» Data to examine
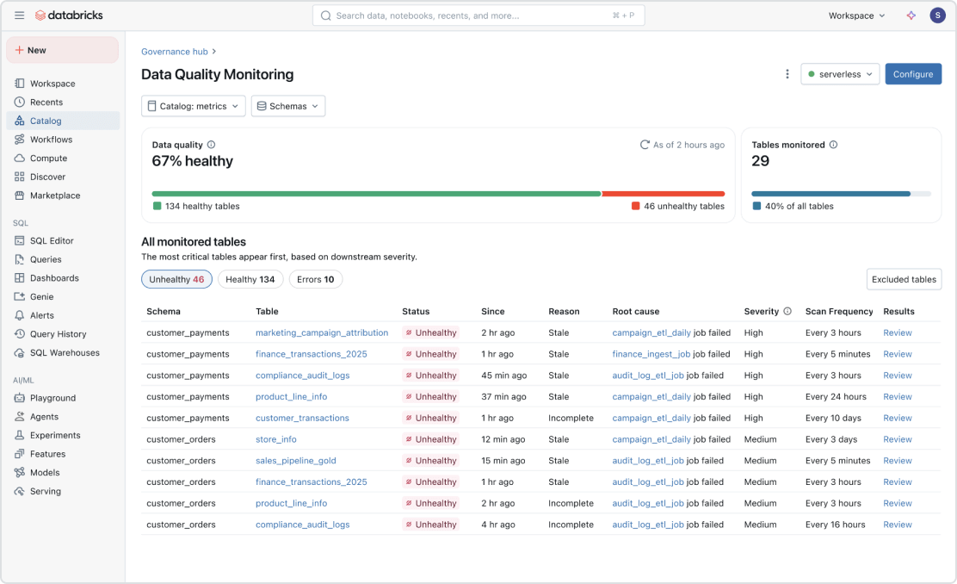Click the Configure button

pyautogui.click(x=913, y=74)
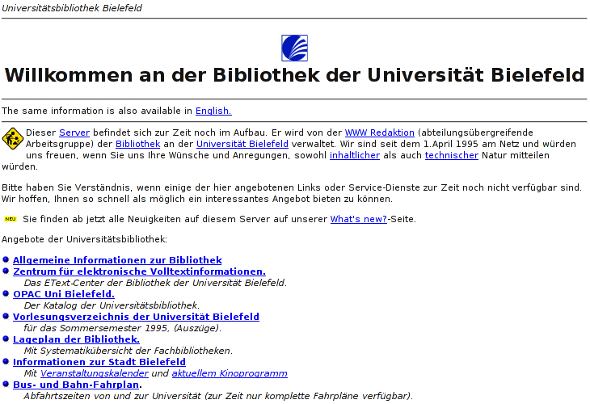This screenshot has width=590, height=404.
Task: Open Zentrum für elektronische Volltextinformationen link
Action: tap(139, 271)
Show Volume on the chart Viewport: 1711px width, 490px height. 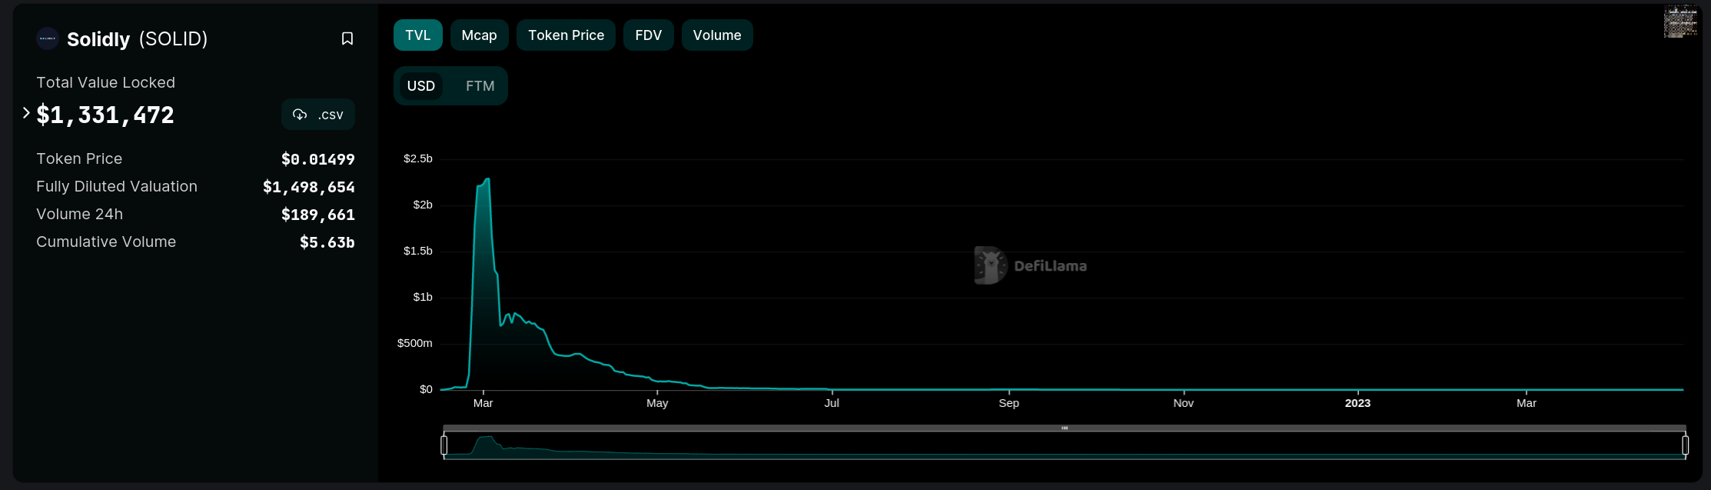tap(716, 35)

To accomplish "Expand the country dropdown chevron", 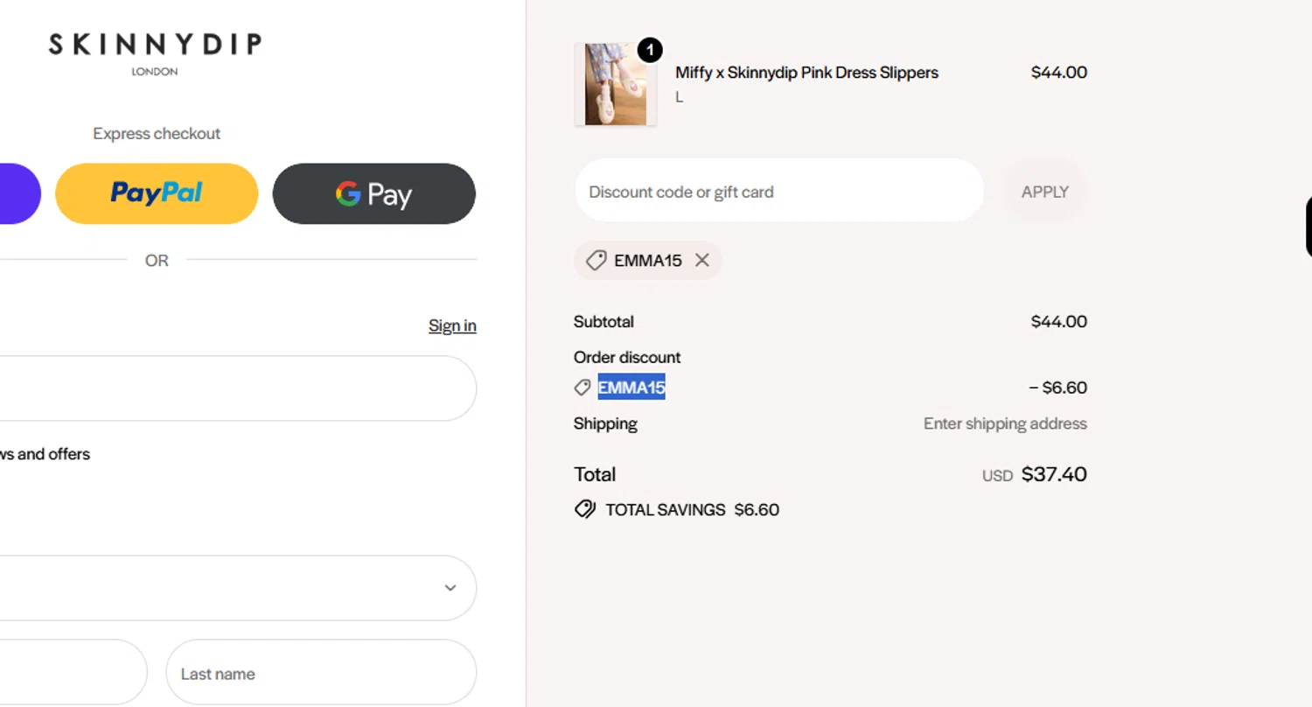I will coord(450,587).
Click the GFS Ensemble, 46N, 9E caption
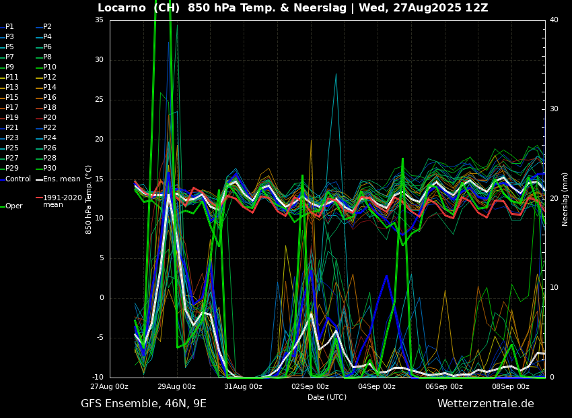Viewport: 572px width, 418px height. (x=143, y=404)
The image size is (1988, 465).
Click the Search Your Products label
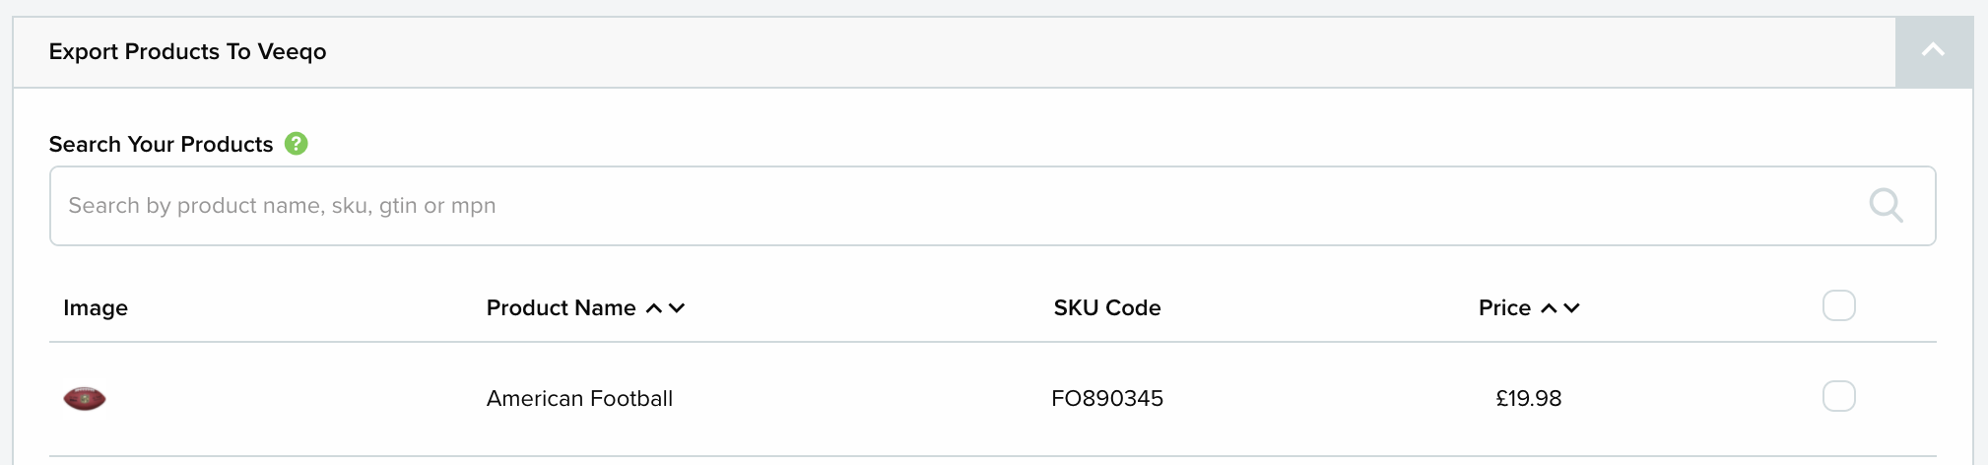(161, 144)
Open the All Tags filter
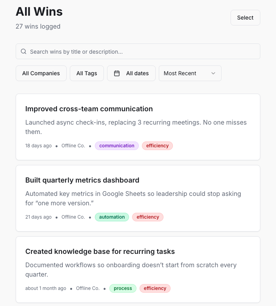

» Task
Go back to the line that contains "Click the Search Your Products label" and copy it, along with each line after it through the end of the listing above, exactly and without pictures.

» Task output
Click the Search Your Products label
(161, 144)
Open the All Tags filter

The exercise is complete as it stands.